[Saved data entries]
******************************

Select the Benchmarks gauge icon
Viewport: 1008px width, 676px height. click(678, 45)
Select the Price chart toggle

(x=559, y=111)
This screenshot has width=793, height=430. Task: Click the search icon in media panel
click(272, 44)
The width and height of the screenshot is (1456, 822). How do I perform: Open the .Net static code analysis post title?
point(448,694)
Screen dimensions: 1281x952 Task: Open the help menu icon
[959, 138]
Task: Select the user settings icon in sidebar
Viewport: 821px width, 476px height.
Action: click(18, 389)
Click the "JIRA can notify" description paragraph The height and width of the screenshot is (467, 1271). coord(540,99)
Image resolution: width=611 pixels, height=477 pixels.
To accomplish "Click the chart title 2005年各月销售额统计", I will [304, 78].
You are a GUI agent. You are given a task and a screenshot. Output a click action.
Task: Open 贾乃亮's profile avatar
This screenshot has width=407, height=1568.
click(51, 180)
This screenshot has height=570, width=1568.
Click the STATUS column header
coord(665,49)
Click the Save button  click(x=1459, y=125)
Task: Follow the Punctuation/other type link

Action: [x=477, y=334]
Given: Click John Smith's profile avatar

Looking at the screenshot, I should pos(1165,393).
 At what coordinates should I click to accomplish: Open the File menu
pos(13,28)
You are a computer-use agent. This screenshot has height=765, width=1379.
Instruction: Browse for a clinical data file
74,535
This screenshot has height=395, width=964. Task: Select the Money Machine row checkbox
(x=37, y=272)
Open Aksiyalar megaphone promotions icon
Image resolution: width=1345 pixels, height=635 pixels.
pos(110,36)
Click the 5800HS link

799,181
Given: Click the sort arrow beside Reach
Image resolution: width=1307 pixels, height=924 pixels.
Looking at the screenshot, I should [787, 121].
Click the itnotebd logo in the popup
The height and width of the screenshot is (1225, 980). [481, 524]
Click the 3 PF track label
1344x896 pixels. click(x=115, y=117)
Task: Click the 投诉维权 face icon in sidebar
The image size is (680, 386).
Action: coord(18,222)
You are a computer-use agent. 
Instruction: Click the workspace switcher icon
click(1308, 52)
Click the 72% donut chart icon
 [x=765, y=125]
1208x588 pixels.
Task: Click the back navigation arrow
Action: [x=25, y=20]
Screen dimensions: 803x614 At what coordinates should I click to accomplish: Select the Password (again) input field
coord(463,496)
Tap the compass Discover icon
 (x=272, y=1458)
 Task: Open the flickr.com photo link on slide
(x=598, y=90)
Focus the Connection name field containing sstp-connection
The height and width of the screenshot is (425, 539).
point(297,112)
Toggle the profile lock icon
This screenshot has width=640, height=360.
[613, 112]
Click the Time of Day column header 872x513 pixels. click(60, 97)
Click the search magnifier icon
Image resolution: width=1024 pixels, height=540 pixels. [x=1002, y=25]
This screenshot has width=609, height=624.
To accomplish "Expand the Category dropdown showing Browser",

******************************

**Aim of the exercise:**
Please give every line of the records above as a Markdown table with the columns "Row" and "Record line," numbering the rows and leaving out blank lines.

**Result for this exercise:**
| Row | Record line |
|---|---|
| 1 | Select the Benchmarks gauge icon |
| 2 | Viewport: 1008px width, 676px height. click(678, 45) |
| 3 | Select the Price chart toggle |
| 4 | (x=559, y=111) |
| 5 | This screenshot has width=793, height=430. Task: Click the search icon in media panel |
| 6 | click(272, 44) |
| 7 | The width and height of the screenshot is (1456, 822). How do I perform: Open the .Net static code analysis post title? |
| 8 | point(448,694) |
| 9 | Screen dimensions: 1281x952 Task: Open the help menu icon |
| 10 | [959, 138] |
| 11 | Task: Select the user settings icon in sidebar |
| 12 | Viewport: 821px width, 476px height. |
| 13 | Action: click(18, 389) |
| 14 | Click the "JIRA can notify" description paragraph The height and width of the screenshot is (467, 1271). coord(540,99) |
| 15 | Image resolution: width=611 pixels, height=477 pixels. |
| 16 | To accomplish "Click the chart title 2005年各月销售额统计", I will [304, 78]. |
| 17 | You are a GUI agent. You are given a task and a screenshot. Output a click action. |
| 18 | Task: Open 贾乃亮's profile avatar |
| 19 | This screenshot has width=407, height=1568. |
| 20 | click(51, 180) |
| 21 | This screenshot has height=570, width=1568. |
| 22 | Click the STATUS column header |
| 23 | coord(665,49) |
| 24 | Click the Save button  click(x=1459, y=125) |
| 25 | Task: Follow the Punctuation/other type link |
| 26 | Action: [x=477, y=334] |
| 27 | Given: Click John Smith's profile avatar |
| 28 | Looking at the screenshot, I should pos(1165,393). |
| 29 |  At what coordinates should I click to accomplish: Open the File menu |
| 30 | pos(13,28) |
| 31 | You are a computer-use agent. This screenshot has height=765, width=1379. |
| 32 | Instruction: Browse for a clinical data file |
| 33 | 74,535 |
| 34 | This screenshot has height=395, width=964. Task: Select the Money Machine row checkbox |
| 35 | (x=37, y=272) |
| 36 | Open Aksiyalar megaphone promotions icon |
| 37 | Image resolution: width=1345 pixels, height=635 pixels. |
| 38 | pos(110,36) |
| 39 | Click the 5800HS link |
| 40 | 799,181 |
| 41 | Given: Click the sort arrow beside Reach |
| 42 | Image resolution: width=1307 pixels, height=924 pixels. |
| 43 | Looking at the screenshot, I should [787, 121]. |
| 44 | Click the itnotebd logo in the popup |
| 45 | The height and width of the screenshot is (1225, 980). [481, 524] |
| 46 | Click the 3 PF track label |
| 47 | 1344x896 pixels. click(x=115, y=117) |
| 48 | Task: Click the 投诉维权 face icon in sidebar |
| 49 | The image size is (680, 386). |
| 50 | Action: coord(18,222) |
| 51 | You are a computer-use agent.  |
| 52 | Instruction: Click the workspace switcher icon |
| 53 | click(1308, 52) |
| 54 | Click the 72% donut chart icon |
| 55 |  [x=765, y=125] |
| 56 | 1208x588 pixels. |
| 57 | Task: Click the back navigation arrow |
| 58 | Action: [x=25, y=20] |
| 59 | Screen dimensions: 803x614 At what coordinates should I click to accomplish: Select the Password (again) input field |
| 60 | coord(463,496) |
| 61 | Tap the compass Discover icon |
| 62 |  (x=272, y=1458) |
| 63 |  Task: Open the flickr.com photo link on slide |
| 64 | (x=598, y=90) |
| 65 | Focus the Connection name field containing sstp-connection |
| 66 | The height and width of the screenshot is (425, 539). |
| 67 | point(297,112) |
| 68 | Toggle the profile lock icon |
| 69 | This screenshot has width=640, height=360. |
| 70 | [613, 112] |
| 71 | Click the Time of Day column header 872x513 pixels. click(60, 97) |
| 72 | Click the search magnifier icon |
| 73 | Image resolution: width=1024 pixels, height=540 pixels. [x=1002, y=25] |
| 74 | This screenshot has width=609, height=624. |
| 75 | To accomplish "Expand the Category dropdown showing Browser", |